On devine facilement que la bataille de l'automobile ne fait que commencer. Elle ne se gagnera pas en un jour ni même en 10 ans. Elle nécessitera certainement une révolution des mentalités, réclamera une grande ténacité et provoquera de nombreux grincements de dents. Mais c'est là un mal nécessaire.

Car la ville et l'automobile sont condamnées à vivre, à vieillir et à mourir ensemble. Un nouvel équilibre urbain est à rechercher. Reste à savoir lequel. Il faudrait peut-être d'abord réfléchir sur le type de voitures circulant en ville. Ainsi, est-il normal d'y voir autant de H3, de 4Runner et de X5 qui ne verront jamais un sous-bois de leur vie? Affaire de marketing...

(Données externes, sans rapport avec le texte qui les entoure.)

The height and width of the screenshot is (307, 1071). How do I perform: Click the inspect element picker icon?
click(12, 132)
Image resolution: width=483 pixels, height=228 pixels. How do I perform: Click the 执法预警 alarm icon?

Bien sûr, apparemment, les constructeurs font quelques efforts. Tous (enfin presque) ont exposé, au Salon de l'auto, des modèles plus verts. Bravo, mais aucun ne propose aujourd'hui une voiture taillée sur mesure pour la ville.

Bien sûr il y a la Smart qui passe pour la citadine la plus branchée de l'heure. Elle est hyper rationnelle, mais son concept n'a hélas pas fait école et, en plus, elle est trop chère. Et moins économe aussi. Depuis son renouvellement, la Smart dispose d'un moteur à essence tout neuf, mais il tète plus de carburant que son prédécesseur qui, lui, carburait au gazole. En outre, ce moteur est amputé du dispositif d'arrêt automatique «Stop&Go» pourtant offert en Europe. Cette «invention» peu coûteuse devrait être généralisée à l'ensemble de la production mondiale, car elle fait des miracles en ville, où la conduite n'est faite que d'accélérations et de freinages.

À quand des voitures faites pour la ville? Petites, sobres et, surtout, pas trop chères? Dites, c'est pour bientôt? Ma ville n'en peut plus, elle tousse et s'étouffe.